# The babes



## Steverags (Jul 19, 2010)

Here are some recent pics off the babes.

Hobnob, staying as a stud boy









Here is Minniemoo's little Bleu









Little Chrissy, she's off too Doncaster on Monday









This is Jack









And here are the littler ones


----------



## cutekiaro1 (Dec 15, 2009)

Im in lov with Bleu, I want I want :thumbup: :thumbup:


----------



## Minny-Moo (Jul 12, 2010)

Steverags said:


> Here are some recent pics off the babes.
> 
> Hobnob, staying as a stud boy
> 
> ...


We are counting down the days, can't wait to see him. He melts my heart each time I look at a pic lol. x


----------



## Steverags (Jul 19, 2010)

A count down... I can do that a daily Bleu picture posted with how many days left till you pick him up.....:lol:


----------



## buffie (May 31, 2010)

Beautiful Raggie babies,Minniemoo you are a lucky moo your boy is gorgeous:thumbup:


----------



## ChinaBlue (Feb 3, 2008)

Just way too cute - the whole lot of 'em! x


----------



## Aurelia (Apr 29, 2010)

Wow, what cuteness  I am sooo tempted to have a raggy!

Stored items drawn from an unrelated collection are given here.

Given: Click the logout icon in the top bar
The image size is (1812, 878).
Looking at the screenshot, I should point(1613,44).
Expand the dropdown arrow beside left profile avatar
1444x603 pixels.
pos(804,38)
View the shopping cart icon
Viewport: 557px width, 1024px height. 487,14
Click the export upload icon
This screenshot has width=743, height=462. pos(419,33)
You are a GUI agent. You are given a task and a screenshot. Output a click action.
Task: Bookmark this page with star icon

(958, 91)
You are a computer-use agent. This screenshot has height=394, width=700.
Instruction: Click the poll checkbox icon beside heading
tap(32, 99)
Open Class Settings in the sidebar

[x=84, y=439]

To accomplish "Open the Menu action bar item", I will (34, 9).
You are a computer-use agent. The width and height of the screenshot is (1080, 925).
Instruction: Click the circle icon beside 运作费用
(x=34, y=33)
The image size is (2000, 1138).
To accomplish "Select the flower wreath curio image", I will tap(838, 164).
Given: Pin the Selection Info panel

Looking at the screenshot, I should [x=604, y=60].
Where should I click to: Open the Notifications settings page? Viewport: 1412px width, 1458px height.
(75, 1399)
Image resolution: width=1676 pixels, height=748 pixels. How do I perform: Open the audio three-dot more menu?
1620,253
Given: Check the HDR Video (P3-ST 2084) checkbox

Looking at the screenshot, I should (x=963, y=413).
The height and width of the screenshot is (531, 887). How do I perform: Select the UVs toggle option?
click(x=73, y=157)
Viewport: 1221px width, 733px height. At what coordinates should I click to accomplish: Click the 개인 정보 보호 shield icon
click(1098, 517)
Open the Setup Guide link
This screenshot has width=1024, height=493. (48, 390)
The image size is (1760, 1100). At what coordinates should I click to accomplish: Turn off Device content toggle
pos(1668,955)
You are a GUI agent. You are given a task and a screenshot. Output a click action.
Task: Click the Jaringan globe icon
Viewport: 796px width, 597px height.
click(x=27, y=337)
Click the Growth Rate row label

Can I ask you a question? Is that your kittening room? and am I right in thinking you also have a bed in there? Now that's dedication for you!


----------



## Steverags (Jul 19, 2010)

Yes, that's the kittening room and I lose Christine for about 6 weeks when we have kittens as she goes and sleeps in there with them.


----------



## MissBethM (Aug 25, 2010)

Ahh sooooo cute! I want Little Chrissy.... what a an absalute babe 
xxx


----------



## Allana (Jul 7, 2010)

I just think Ragdolls just know they are gorgeous!! lol 

So cute! xx


----------



## lymorelynn (Oct 4, 2008)

Very cute. I love the little one in the basket :001_wub:


----------



## ellie.p (Mar 5, 2010)

Beautiful babies! I think ragdolls are quickly becoming one of my "dream" cat breeds  probably since seeing all the fantastic pictures you and other breeders have put on here!

Love their beautiful clear blue eyes and kitten fluffiness 

Hobnob is a very handsome chap, any kittens coming from him are sure to be gorgeous too!


----------



## Dally Banjo (Oct 22, 2009)

Oooooooooooooooooooooooo kitten overload :001_wub::001_wub::001_wub::001_wub: all purrrrrrrrrrfect


----------